───── Dataset entries

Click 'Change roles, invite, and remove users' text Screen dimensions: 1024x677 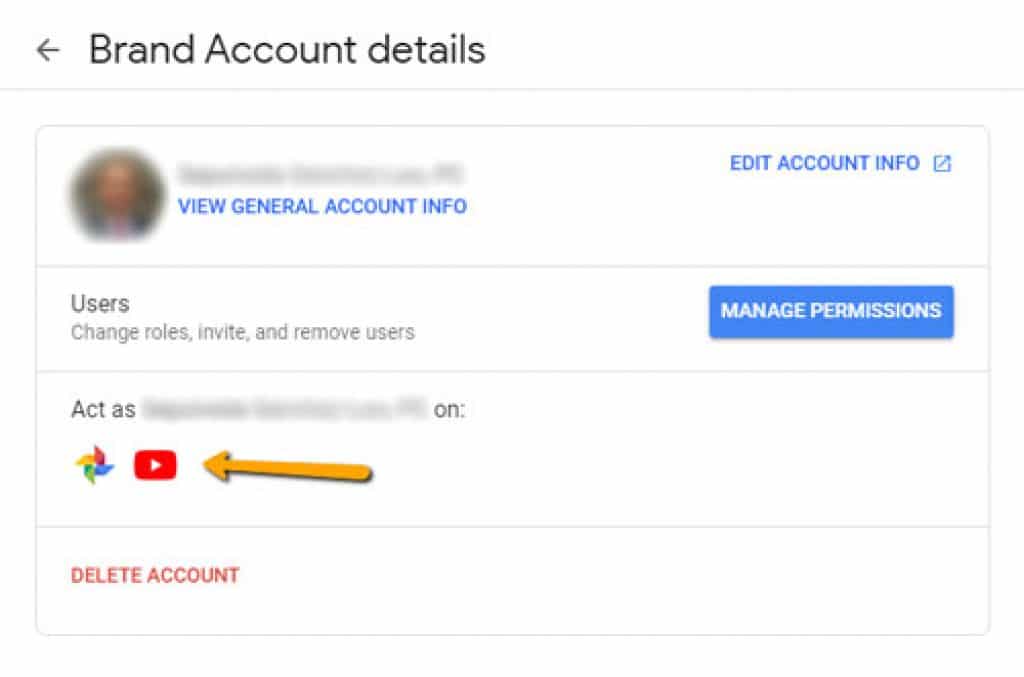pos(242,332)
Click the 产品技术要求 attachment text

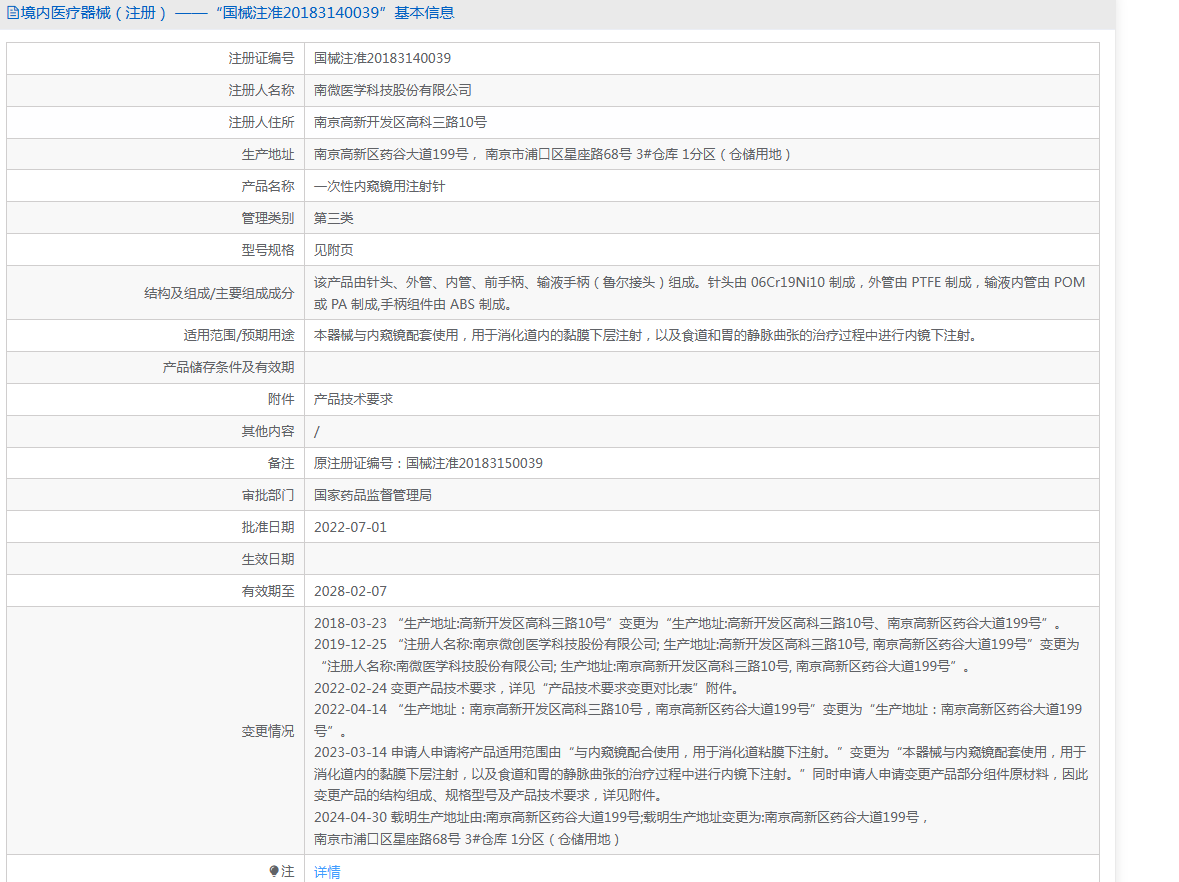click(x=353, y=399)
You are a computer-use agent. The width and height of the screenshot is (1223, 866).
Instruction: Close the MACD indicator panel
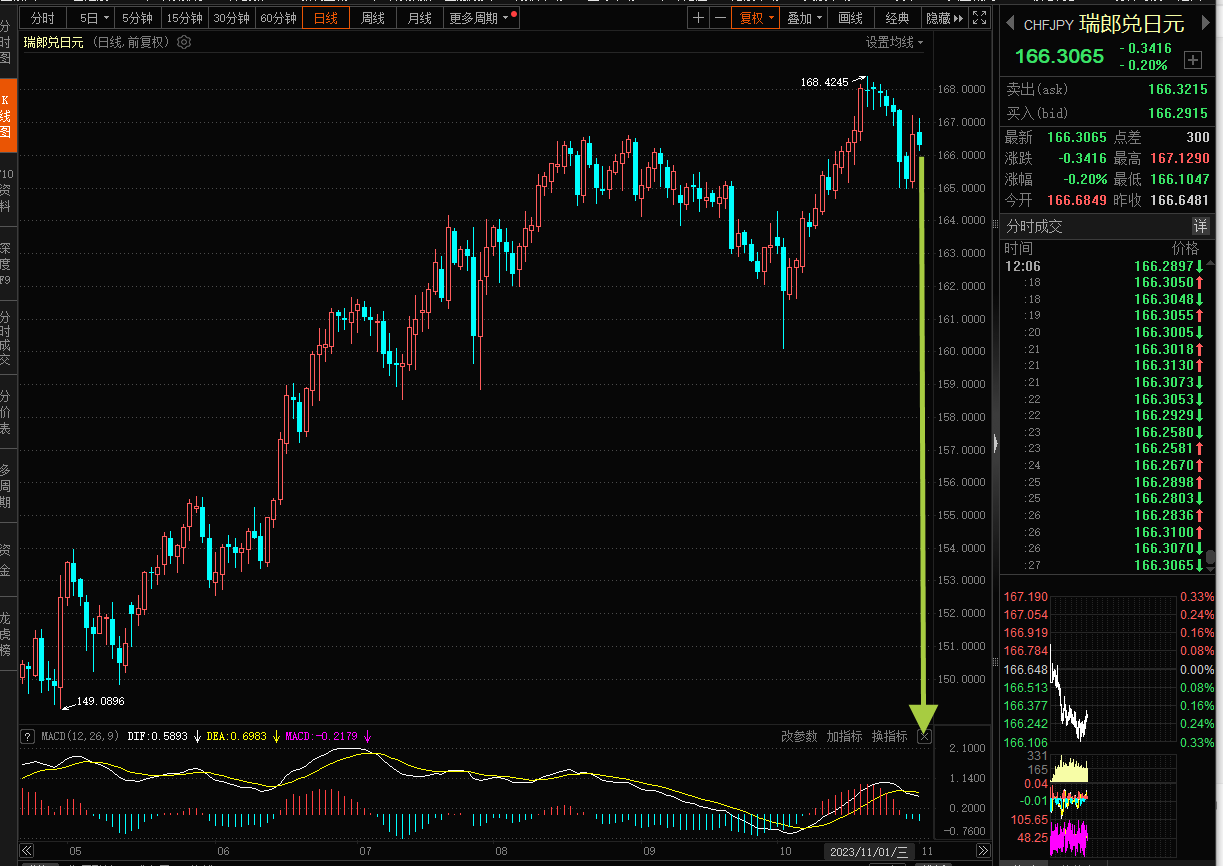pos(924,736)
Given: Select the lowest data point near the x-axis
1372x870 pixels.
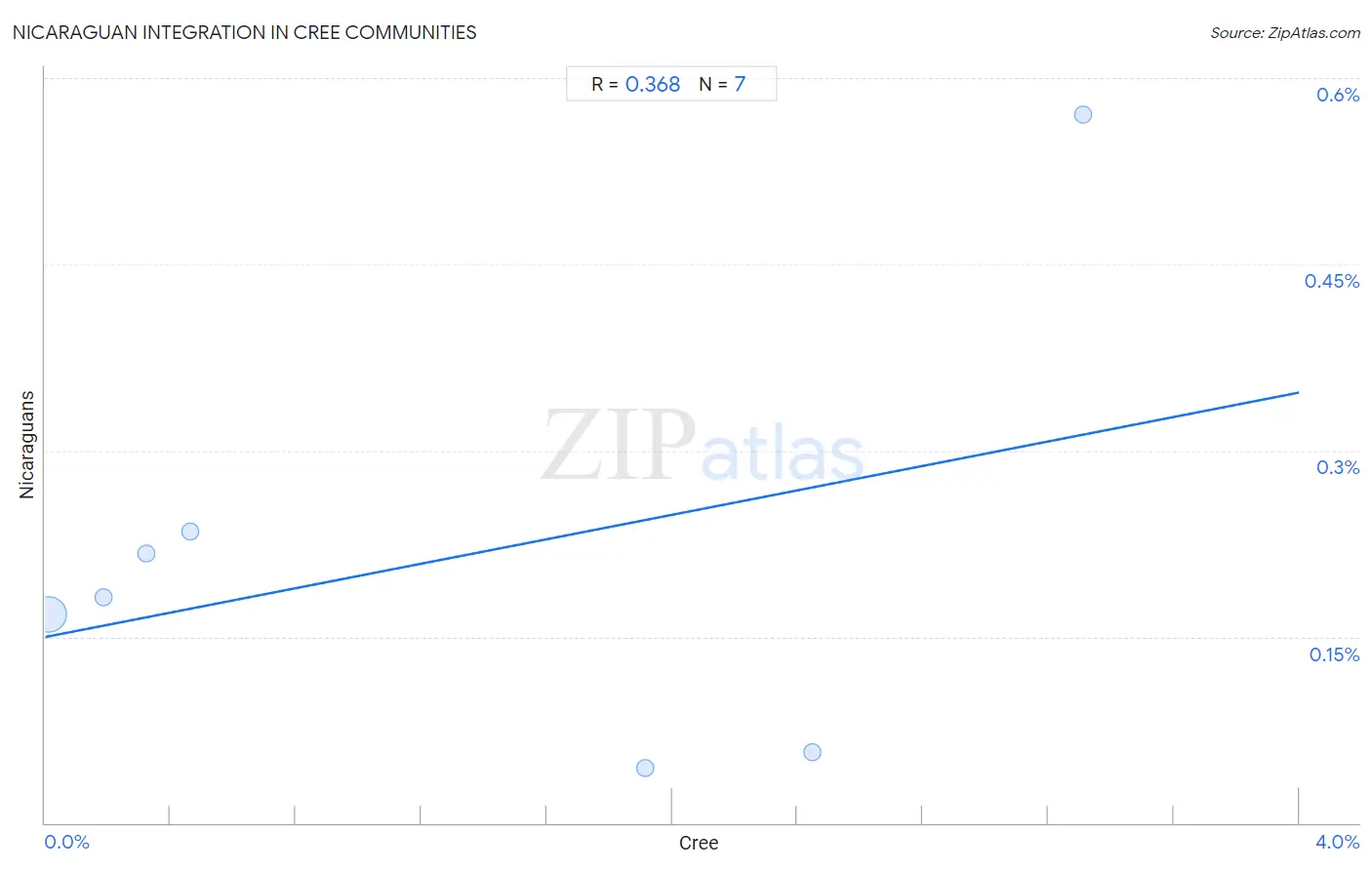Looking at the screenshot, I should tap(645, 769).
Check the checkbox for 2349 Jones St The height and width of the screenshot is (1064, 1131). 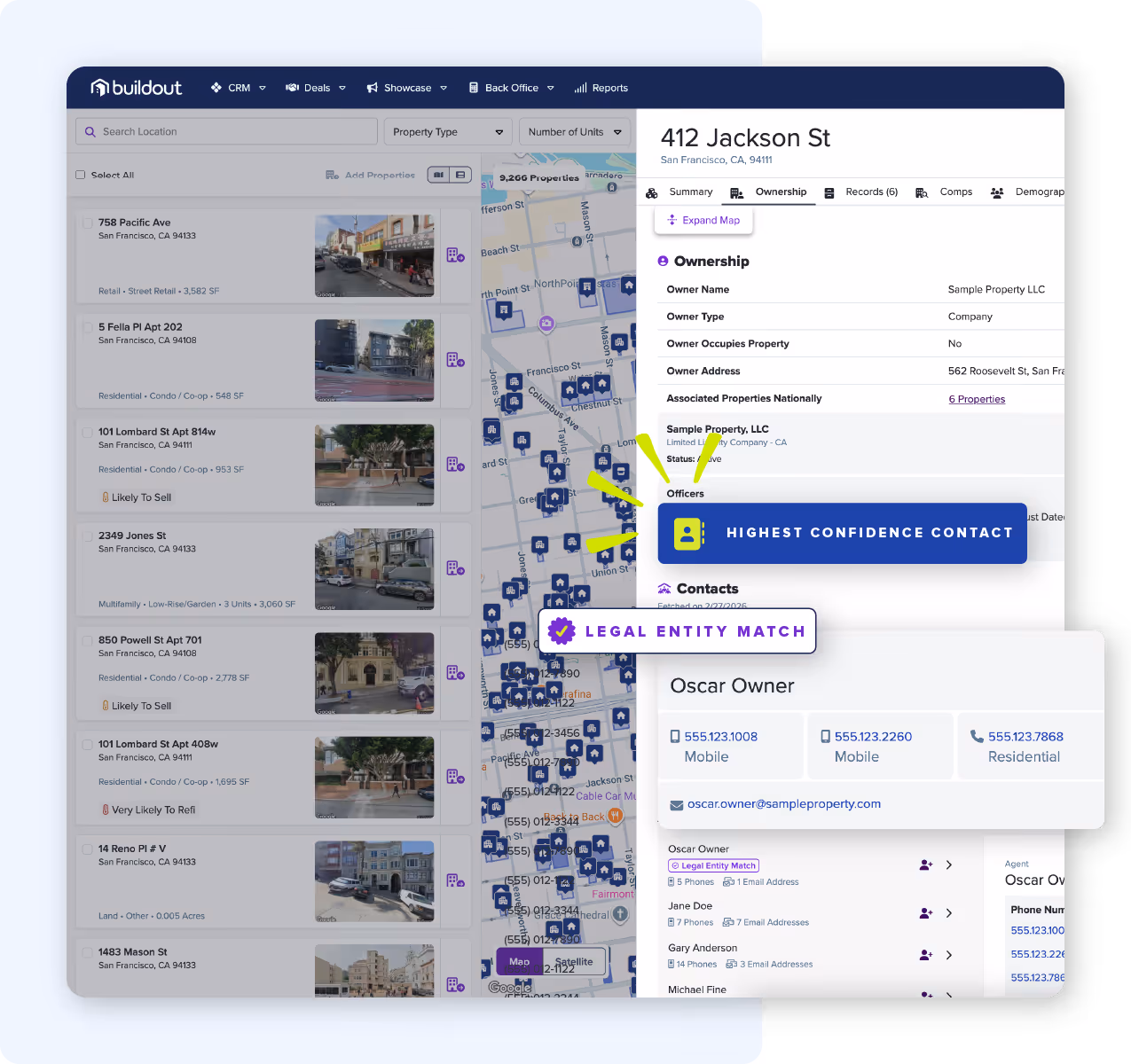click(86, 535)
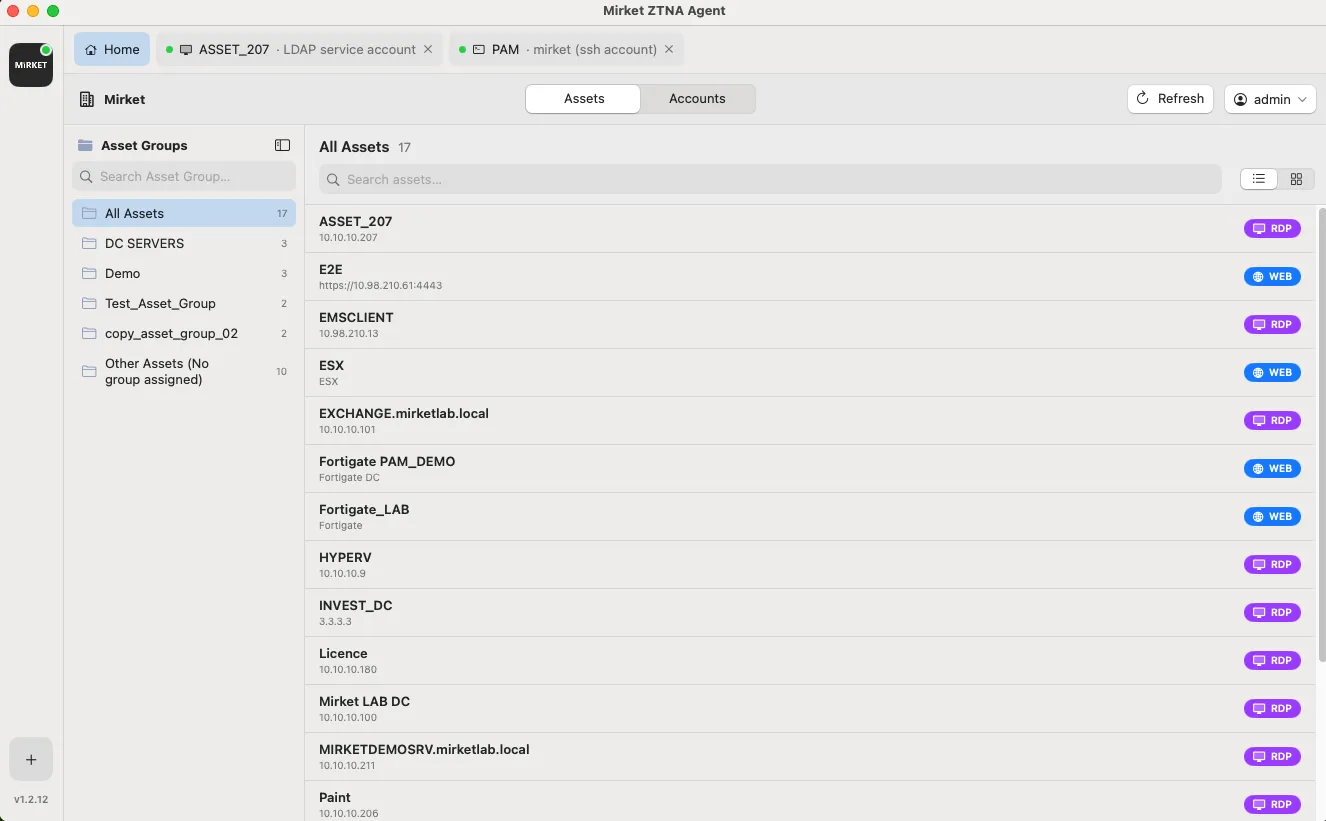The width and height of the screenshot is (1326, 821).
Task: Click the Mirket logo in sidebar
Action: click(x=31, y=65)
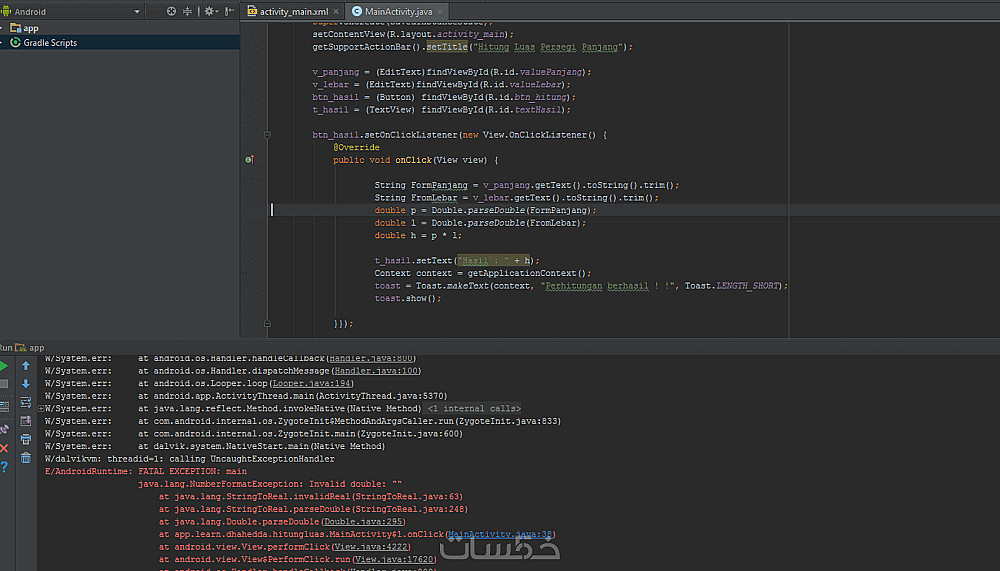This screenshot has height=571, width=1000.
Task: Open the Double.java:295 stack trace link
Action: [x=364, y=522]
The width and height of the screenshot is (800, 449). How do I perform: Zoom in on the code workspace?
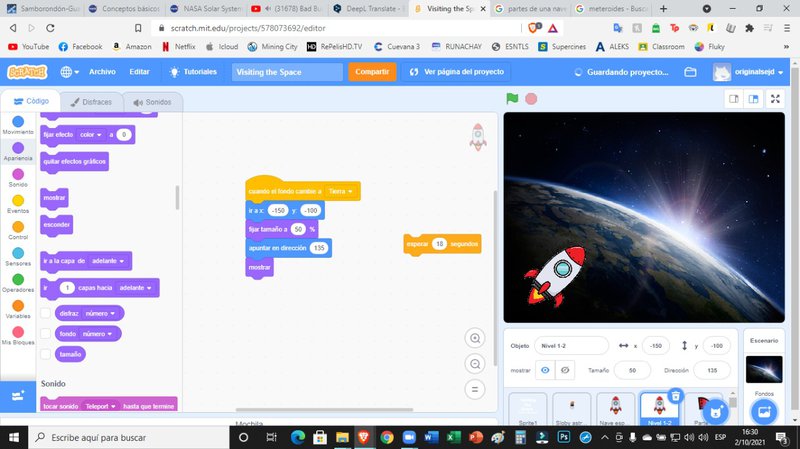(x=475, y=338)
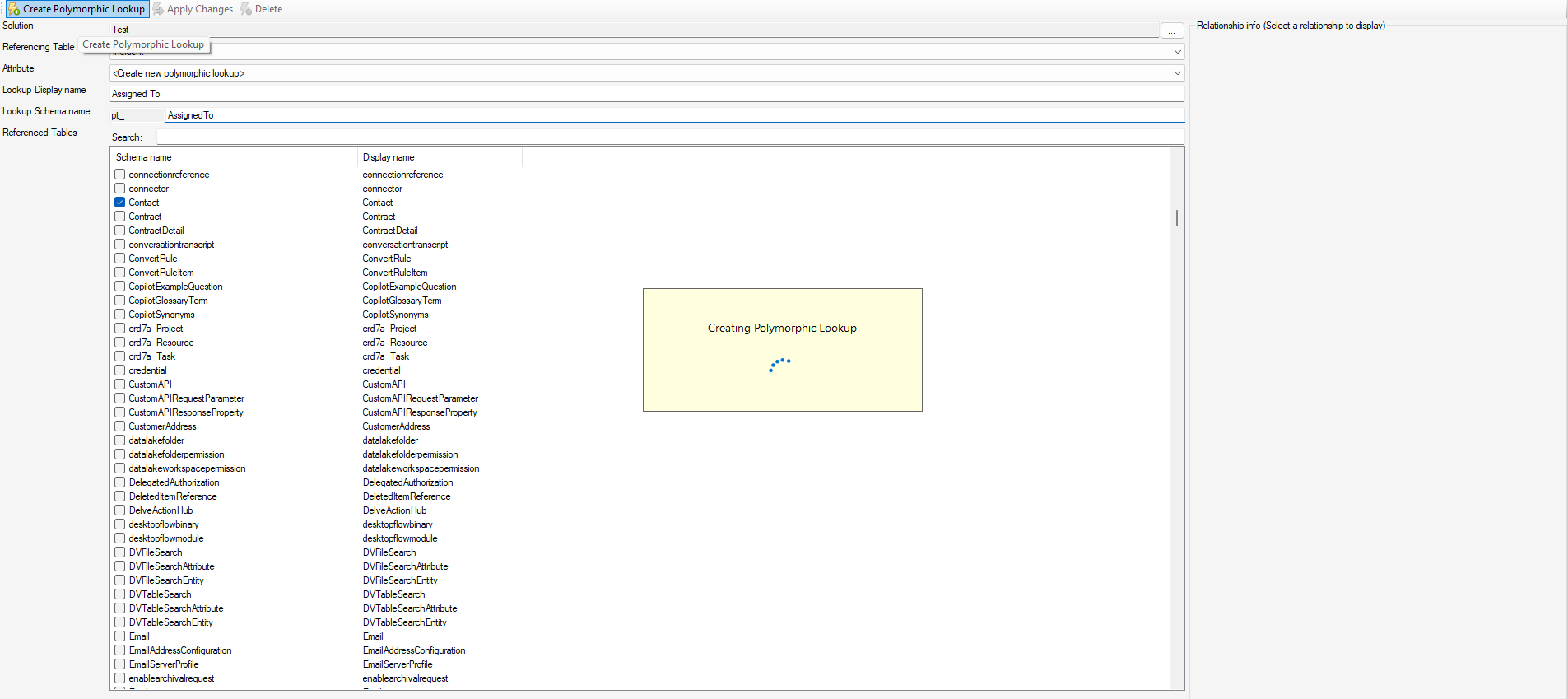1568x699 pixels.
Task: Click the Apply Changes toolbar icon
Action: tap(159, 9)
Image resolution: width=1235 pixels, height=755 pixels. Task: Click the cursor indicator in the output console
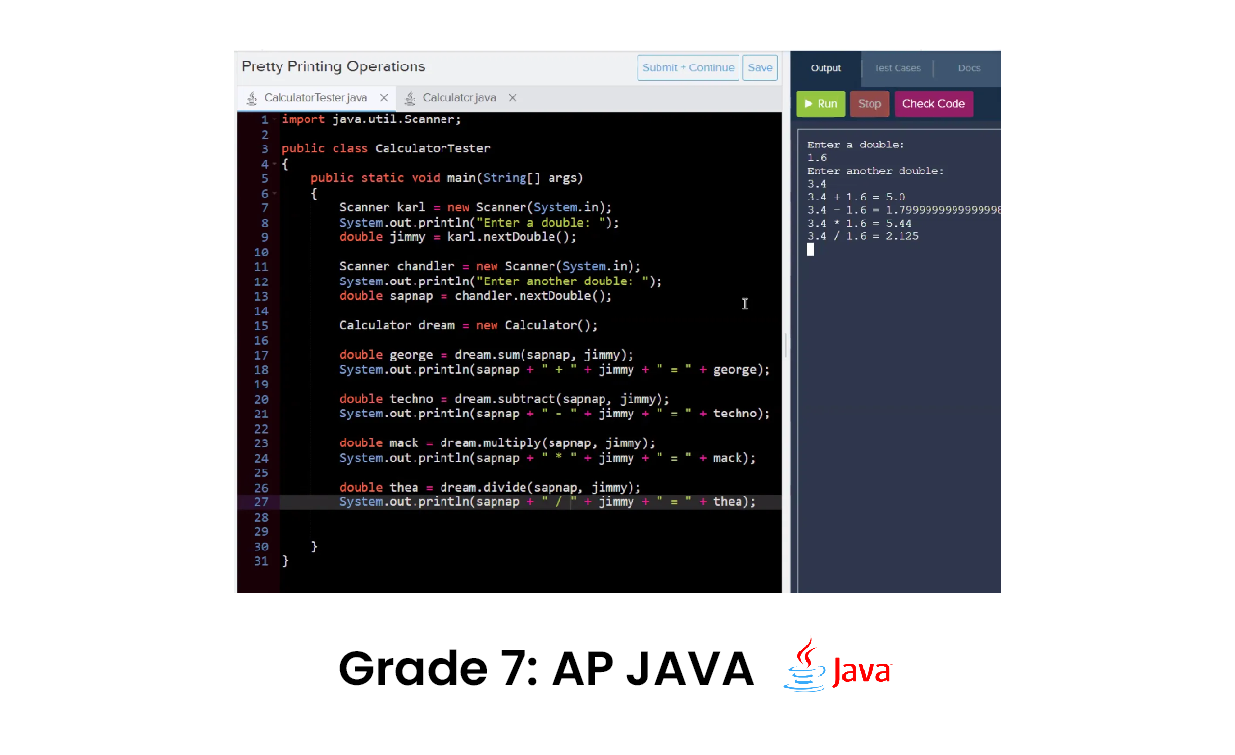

──────────

> **Task item**
Copy out the lines exactly as written, beginning with the one that contains "The width and height of the screenshot is (800, 449)." and ending with the last line of the material; do not include pictures.

> **Response to the exercise**
The width and height of the screenshot is (800, 449). How do I perform: Zoom in on the code workspace?
(x=475, y=338)
1568x699 pixels.
Task: Click the Apply Changes toolbar icon
Action: tap(159, 9)
Image resolution: width=1235 pixels, height=755 pixels. Task: Click the cursor indicator in the output console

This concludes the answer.